CD38 is also an ADP-ribosyl cyclase, meaning it can convert a small portion of NAD+ into cyclic ADP-ribose (cADPR). The rate at which CD38 hydrolyzes NAD+ is significantly higher than its rate of cADPR synthesis. This dual enzymatic function is central to its metabolic impact. The product cADPR acts as an important secondary messenger within the cell. Upon its formation, cADPR triggers the release of calcium ions from internal storage compartments, such as the endoplasmic reticulum. This calcium mobilization is a fundamental signal used by cells to regulate a wide array of processes, including cell activation and muscle contraction.
CD38’s Influence on Inflammation and Aging
CD38 activity increases substantially with chronological age. This age-related increase in the enzyme’s expression and function is a primary driver of the decline in cellular NAD+ levels observed in older tissues. The resulting depletion of NAD+ is linked to metabolic dysfunction, as less NAD+ is available to support crucial NAD-dependent enzymes like sirtuins, which are involved in regulating metabolism and DNA stability.
The link between CD38 and aging is often mediated by chronic, low-grade inflammation, a state sometimes referred to as “inflammaging.” Inflammatory factors, such as specific cytokines, can enhance the expression of the CD38 enzyme. This creates a self-perpetuating cycle where inflammation increases CD38, which consumes NAD+, and the resulting metabolic stress can further promote inflammatory signaling.

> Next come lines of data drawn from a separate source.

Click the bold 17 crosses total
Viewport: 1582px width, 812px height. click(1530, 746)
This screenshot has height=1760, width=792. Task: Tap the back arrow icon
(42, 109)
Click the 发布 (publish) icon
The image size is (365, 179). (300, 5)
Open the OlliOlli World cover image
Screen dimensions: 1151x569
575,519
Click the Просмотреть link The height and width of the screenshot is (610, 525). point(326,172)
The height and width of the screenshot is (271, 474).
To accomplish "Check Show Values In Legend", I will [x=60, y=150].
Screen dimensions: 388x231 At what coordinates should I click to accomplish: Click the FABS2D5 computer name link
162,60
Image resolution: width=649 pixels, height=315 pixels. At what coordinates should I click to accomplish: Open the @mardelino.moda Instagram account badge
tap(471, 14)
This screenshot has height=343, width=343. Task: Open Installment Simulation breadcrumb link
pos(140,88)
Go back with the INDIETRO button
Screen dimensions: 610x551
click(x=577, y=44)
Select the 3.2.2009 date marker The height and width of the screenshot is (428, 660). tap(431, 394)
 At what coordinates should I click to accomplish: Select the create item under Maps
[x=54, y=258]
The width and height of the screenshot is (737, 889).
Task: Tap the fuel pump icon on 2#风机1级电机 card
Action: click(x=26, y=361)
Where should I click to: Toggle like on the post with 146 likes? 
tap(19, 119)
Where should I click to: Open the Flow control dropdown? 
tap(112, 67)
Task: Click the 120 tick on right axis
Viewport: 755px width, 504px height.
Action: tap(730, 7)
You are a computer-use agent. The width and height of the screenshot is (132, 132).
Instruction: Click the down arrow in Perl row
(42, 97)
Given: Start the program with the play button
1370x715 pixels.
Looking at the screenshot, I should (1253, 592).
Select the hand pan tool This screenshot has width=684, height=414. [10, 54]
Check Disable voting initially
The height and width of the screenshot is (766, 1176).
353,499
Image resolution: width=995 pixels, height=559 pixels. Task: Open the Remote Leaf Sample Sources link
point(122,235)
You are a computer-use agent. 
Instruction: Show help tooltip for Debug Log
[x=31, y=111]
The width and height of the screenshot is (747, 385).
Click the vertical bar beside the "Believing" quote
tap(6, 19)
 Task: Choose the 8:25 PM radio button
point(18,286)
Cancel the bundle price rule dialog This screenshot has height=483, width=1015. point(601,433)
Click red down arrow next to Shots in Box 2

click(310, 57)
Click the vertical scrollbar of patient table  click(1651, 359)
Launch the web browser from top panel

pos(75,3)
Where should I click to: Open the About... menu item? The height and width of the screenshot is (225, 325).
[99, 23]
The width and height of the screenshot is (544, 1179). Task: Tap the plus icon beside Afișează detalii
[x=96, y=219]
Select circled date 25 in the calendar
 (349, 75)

This cycle is particularly pronounced in immune cells like M1 macrophages, which are known to be pro-inflammatory. These cells exhibit high CD38 activity in aged tissues, making them a major source of systemic NAD+ depletion. Furthermore, the increase in CD38 is influenced by the Senescence-Associated Secretory Phenotype (SASP), which is the release of inflammatory molecules from senescent cells. By contributing to NAD+ decline and chronic inflammation, CD38 is implicated in the functional decline of the immune system, a process known as immunosenescence.
Therapeutic Approaches Targeting CD38
The discovery of CD38’s central role in NAD+ metabolism and age-related decline has established it as a promising therapeutic target. Interventions can be broadly categorized as either directly inhibiting the enzyme or indirectly compensating for its activity. Direct targeting is most clinically advanced in the field of oncology, particularly in the treatment of multiple myeloma.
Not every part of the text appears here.